> _What is expected_
Your task is to copy each line of the material below that includes "will".

> _Data records_
-----
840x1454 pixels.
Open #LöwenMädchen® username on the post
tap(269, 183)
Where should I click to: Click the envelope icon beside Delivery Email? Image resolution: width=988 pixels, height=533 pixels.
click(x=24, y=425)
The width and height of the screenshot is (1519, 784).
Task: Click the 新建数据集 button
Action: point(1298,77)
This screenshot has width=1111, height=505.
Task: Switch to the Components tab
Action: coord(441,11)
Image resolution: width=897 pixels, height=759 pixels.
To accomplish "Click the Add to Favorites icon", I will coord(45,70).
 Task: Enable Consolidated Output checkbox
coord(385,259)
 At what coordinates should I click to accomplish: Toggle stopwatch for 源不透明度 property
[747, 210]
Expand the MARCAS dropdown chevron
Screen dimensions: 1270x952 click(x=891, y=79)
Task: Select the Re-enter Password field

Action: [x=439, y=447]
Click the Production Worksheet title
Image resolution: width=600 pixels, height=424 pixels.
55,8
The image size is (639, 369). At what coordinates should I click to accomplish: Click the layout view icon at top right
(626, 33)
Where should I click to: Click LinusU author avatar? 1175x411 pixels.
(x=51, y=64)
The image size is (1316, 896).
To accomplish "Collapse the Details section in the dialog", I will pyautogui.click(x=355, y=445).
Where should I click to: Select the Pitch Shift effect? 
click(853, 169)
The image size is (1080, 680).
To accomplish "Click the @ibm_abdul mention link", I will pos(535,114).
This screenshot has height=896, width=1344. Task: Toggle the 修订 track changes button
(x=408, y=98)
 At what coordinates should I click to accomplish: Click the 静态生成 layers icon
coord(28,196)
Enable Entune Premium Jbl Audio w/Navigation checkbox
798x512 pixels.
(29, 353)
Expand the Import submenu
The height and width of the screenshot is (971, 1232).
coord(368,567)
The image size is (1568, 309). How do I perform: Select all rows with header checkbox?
-----
> _Answer_
To accomplish "Click the Add to Favorites icon", I will coord(45,70).
To accomplish "Collapse the Details section in the dialog", I will pyautogui.click(x=355, y=445).
To accomplish "Click the @ibm_abdul mention link", I will pos(535,114).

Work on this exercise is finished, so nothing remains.